Good morning on this Saturday, October 2nd. Seventh Day Adventist Church followers have mailed out a large number of booklets and literally blanketed some areas of the Quad Cities with their materials. Numbers of our people have received them in the mail. Obviously their intent is to try to convert people to their church. Concerning the questions regarding worshipping on Saturday instead of Sunday as most of Christianity does, here are some answers:
(1) It is true that the Sabbath is Saturday, the seventh day and the day God rested after creation.
(2) The Sabbath according to Jewish reckoning begins at sundown on Friday evening and continues until sundown of Saturday evening.
(3) In the Old Testament the Jews observed the Sabbath for worship and rest.
(4) One of the 10 Commandments concerns the Sabbath, “Remember the Sabbath Day and keep it holy.”
(5) There were ceremonial Sabbaths (Holy Days) which were also observed besides the seventh day Sabbath by the Jews.
(6) Sunday, the first day of the week, is called the Lord’s Day in Scripture (Matt. 28:1; Mark 16:1-2).
(7) Why then does most of Christianity worship on Sunday, the Lord’s Day, instead of Saturday, the Sabbath?
(8) Jesus was raised from the dead sometime after Saturday evening and appeared to the women at dawn on Sunday, the Lord’s Day; hence the reason why many have sunrise services early on Easter morning which is always observed on Sunday (Mark 16:9; John 20:1, 19).
(9) In the New Testament the early church worshipped on Sunday, the Lord’s Day (Acts 20:7).
(10) The Apostle John who wrote the gospel which bears his name, the epistles of 1st, 2nd , and 3rd John, and the final book of the Bible, the book of Revelation records that he worshipped on the 1st day of the week while on the Isle of Patmos (where he wrote the book of Revelation while in exile) (Revelation 1:9-10).
(11) Paul commands Christians to give by “laying in store according as the Lord has prospered us on the 1st day of the week (Lord’s Day)” (1 Corinthians 16:1-2)
(12) Church history shows us that the church met and worshipped on the Lord’s Day, Sunday (See church history textbooks).
(13) Of the 10 Commandments found in the Old Testament, Nine are reiterated in the New Testament but the only one not reiterated is “Remember the Sabbath Day and keep it holy.”
(14) The book of Colossians tells New Testament Christians, “Let no man therefore judge you in meat, or in drink, or in respect of a holy-day, or of the new moon, or of the Sabbath Days: Which are the shadow of things to come; but the body is of Christ” (Colossians 2:16-17)
(15) We are not to let others judge us in regard to their Old Testament rules and rituals because according to the book of Hebrews and Galatians, the things including the Old Testament sacrifices and rituals were foreshadows of Christ and when Christ came He instituted a New Covenant of Grace rather than law.

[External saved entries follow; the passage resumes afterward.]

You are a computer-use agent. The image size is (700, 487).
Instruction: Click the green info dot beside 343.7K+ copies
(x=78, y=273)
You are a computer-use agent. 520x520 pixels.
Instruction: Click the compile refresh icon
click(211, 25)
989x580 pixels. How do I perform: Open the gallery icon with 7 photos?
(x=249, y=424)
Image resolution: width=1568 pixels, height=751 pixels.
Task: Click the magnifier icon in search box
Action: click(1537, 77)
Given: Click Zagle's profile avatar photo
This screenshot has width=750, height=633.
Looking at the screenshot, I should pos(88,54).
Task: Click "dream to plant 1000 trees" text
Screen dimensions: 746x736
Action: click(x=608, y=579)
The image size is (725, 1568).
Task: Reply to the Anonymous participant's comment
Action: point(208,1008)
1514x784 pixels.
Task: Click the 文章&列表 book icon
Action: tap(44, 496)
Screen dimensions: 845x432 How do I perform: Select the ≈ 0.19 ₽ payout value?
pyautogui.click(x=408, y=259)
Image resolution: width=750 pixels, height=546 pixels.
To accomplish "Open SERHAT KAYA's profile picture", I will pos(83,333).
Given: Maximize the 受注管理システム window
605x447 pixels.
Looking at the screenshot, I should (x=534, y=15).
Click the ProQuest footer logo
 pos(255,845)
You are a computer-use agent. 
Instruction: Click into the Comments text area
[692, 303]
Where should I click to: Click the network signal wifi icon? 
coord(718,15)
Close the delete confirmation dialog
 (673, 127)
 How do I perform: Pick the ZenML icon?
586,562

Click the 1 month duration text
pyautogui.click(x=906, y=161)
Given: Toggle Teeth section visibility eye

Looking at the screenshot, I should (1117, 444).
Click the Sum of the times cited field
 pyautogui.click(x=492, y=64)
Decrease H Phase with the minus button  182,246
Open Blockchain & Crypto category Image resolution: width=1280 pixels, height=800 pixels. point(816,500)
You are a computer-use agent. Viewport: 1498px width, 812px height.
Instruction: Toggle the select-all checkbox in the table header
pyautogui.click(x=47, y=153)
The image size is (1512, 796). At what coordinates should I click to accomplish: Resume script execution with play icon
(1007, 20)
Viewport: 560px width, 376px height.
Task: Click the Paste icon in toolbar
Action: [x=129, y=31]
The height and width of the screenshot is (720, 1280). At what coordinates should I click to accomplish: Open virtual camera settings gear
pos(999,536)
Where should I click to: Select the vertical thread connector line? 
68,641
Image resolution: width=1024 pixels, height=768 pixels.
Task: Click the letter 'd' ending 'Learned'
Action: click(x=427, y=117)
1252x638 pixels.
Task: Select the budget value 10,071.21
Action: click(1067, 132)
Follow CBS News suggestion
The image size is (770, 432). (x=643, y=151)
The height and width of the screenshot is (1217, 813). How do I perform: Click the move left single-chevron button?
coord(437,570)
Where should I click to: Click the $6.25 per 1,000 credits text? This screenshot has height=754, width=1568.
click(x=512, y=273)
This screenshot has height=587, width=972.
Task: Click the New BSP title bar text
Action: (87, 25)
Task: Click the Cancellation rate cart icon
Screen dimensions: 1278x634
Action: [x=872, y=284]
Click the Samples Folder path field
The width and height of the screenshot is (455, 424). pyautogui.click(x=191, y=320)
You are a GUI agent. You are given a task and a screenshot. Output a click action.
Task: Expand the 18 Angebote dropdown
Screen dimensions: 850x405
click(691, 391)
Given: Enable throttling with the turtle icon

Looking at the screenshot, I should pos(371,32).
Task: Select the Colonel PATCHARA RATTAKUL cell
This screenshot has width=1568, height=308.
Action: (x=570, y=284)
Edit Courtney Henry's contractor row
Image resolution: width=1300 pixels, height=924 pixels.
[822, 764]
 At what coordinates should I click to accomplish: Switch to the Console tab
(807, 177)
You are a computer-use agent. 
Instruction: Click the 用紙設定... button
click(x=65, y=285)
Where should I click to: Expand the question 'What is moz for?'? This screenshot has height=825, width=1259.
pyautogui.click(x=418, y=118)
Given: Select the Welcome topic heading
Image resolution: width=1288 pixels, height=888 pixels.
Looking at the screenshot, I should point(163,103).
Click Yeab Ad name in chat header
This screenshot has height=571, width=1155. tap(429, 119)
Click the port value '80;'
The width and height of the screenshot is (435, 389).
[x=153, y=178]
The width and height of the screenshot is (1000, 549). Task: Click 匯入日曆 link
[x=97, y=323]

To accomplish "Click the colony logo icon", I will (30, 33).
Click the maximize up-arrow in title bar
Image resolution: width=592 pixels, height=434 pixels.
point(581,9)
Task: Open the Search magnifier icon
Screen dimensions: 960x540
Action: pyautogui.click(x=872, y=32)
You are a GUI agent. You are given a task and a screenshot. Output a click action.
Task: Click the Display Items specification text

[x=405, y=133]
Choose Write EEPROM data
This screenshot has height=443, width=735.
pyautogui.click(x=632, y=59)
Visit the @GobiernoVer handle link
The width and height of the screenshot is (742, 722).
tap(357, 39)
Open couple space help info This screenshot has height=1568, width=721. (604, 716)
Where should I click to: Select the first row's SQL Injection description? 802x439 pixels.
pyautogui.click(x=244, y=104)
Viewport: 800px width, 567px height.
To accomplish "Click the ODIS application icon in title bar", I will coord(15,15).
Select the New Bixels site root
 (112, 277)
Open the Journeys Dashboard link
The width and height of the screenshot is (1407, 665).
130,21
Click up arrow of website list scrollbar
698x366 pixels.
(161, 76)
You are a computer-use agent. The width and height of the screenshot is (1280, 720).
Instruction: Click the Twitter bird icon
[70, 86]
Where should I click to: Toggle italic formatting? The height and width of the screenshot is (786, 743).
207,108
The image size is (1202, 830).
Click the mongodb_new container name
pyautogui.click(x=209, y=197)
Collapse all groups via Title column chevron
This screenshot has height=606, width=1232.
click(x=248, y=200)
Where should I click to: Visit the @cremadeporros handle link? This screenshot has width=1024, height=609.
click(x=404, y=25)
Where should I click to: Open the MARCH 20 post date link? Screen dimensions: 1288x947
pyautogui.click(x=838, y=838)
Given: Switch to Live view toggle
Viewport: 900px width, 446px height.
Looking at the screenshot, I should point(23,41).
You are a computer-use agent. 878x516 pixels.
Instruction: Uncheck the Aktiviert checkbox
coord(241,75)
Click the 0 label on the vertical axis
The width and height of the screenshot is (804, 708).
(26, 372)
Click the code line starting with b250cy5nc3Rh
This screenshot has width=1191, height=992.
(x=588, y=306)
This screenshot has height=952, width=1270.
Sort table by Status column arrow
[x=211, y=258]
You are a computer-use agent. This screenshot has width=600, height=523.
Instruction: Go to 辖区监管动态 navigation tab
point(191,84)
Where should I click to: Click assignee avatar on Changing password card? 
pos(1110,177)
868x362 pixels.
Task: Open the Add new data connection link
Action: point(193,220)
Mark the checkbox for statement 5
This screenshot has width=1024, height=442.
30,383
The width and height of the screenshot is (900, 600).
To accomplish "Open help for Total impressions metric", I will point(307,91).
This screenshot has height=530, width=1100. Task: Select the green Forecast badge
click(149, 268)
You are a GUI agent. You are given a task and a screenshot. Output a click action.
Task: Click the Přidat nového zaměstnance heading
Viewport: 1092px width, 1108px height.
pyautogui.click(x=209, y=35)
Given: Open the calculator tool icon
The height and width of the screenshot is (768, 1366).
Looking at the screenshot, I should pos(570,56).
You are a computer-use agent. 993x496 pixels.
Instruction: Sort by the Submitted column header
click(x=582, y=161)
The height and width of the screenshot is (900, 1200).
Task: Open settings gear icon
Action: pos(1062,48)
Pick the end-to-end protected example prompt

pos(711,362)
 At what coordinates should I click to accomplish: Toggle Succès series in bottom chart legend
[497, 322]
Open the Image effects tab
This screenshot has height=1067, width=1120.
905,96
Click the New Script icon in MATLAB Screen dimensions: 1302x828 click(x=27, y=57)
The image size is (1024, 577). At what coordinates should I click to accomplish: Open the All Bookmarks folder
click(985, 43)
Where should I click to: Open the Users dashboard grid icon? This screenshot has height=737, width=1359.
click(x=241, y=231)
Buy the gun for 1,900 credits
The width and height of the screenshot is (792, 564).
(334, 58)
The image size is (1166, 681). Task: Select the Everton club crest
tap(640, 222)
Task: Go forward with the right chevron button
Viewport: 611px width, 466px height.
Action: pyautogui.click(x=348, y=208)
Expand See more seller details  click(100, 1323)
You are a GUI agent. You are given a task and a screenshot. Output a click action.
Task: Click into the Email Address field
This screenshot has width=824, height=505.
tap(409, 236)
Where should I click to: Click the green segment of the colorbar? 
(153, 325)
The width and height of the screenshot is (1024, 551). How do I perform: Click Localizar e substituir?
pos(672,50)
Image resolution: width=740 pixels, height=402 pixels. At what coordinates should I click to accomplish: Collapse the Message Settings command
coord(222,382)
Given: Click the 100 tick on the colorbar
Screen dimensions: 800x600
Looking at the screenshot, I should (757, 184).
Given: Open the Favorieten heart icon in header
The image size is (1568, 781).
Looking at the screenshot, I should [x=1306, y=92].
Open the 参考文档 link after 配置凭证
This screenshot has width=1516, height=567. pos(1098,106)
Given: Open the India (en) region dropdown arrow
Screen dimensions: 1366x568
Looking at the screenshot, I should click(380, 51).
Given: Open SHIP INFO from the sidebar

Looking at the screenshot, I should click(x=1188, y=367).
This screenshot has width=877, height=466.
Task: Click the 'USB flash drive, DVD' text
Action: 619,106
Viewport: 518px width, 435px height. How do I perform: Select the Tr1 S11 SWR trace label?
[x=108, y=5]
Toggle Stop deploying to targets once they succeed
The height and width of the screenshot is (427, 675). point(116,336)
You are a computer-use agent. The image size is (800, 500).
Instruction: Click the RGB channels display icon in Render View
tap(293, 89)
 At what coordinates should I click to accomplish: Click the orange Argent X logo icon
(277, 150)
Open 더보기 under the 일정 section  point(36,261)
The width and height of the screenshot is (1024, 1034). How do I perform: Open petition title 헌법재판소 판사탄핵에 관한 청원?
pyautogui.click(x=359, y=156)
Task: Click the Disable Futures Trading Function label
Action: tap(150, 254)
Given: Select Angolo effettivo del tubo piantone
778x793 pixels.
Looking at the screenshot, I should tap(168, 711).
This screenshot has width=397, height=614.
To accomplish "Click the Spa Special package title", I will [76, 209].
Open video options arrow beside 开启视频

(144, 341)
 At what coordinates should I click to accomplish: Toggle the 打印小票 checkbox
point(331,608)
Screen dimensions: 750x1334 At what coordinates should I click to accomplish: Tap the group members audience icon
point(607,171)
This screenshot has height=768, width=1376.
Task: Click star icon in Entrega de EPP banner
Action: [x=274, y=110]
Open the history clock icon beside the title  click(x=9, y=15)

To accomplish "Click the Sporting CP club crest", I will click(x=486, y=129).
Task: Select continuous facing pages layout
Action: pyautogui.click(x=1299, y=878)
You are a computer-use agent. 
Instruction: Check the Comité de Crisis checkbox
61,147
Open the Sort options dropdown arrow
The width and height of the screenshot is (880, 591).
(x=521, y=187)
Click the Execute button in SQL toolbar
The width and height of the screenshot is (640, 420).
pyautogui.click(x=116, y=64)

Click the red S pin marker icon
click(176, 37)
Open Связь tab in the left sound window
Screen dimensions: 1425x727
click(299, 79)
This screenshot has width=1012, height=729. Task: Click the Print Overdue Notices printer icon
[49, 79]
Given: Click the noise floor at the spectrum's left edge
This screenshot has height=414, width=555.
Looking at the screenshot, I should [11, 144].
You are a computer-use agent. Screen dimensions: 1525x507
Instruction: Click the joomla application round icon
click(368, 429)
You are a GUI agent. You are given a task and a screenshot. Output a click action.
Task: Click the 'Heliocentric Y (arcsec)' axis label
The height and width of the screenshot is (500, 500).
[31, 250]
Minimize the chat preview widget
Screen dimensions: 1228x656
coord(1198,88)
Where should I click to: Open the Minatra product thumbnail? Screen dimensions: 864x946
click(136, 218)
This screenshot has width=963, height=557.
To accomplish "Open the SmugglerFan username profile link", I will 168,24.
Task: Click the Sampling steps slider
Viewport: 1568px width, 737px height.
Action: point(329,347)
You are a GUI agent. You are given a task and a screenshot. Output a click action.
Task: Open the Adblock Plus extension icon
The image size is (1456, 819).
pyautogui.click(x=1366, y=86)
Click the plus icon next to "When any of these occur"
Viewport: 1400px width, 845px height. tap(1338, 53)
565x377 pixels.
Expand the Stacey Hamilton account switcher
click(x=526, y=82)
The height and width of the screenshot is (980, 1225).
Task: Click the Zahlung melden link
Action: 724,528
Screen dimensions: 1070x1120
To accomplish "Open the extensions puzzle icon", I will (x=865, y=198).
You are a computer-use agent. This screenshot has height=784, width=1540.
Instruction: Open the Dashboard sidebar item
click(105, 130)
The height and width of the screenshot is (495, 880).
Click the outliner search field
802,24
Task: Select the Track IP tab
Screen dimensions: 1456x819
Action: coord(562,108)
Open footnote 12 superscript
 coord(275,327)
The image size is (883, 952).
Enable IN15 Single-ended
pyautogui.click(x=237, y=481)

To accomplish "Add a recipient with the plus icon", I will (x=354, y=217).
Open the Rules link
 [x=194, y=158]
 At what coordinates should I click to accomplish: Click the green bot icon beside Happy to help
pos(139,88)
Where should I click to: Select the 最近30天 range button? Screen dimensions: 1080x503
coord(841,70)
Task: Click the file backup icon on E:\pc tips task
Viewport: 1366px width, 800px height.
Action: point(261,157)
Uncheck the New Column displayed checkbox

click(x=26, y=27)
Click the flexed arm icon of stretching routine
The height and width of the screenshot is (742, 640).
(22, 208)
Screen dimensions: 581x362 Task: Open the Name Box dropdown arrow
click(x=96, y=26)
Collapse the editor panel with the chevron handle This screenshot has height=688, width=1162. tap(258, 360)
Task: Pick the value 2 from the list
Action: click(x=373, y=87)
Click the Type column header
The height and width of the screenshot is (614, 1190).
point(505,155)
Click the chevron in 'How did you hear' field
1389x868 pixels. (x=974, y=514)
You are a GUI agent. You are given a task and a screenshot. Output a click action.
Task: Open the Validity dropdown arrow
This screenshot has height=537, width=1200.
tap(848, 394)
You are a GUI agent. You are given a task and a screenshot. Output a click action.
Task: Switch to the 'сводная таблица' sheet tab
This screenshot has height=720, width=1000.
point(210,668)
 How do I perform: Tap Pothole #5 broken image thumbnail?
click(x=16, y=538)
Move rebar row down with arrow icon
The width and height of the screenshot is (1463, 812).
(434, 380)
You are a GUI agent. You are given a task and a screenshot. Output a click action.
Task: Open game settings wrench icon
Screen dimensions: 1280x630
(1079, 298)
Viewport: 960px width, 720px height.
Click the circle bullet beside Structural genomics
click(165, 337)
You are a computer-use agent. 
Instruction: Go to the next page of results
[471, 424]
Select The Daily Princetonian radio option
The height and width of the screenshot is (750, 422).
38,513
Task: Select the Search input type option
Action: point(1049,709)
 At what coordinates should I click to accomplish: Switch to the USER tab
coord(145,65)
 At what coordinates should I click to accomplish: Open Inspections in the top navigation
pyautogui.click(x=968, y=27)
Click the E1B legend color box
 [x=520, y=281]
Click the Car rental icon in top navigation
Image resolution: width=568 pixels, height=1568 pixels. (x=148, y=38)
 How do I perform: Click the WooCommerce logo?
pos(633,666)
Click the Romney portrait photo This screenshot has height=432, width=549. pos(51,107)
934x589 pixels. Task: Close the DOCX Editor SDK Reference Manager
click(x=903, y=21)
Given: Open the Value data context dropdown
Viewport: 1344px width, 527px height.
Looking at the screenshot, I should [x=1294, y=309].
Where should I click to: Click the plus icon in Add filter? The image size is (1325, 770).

The Old Testament ceremonial laws were called in Galatians a “schoolmaster” to teach us about the coming of Christ, but when Christ died and was raised again graduation occurred and the need for the school master was over. We are consequently no longer under the ceremonial law of the Old Testament (observing the Day of Atonement, Passover, etc. or practicing Old Testament rituals.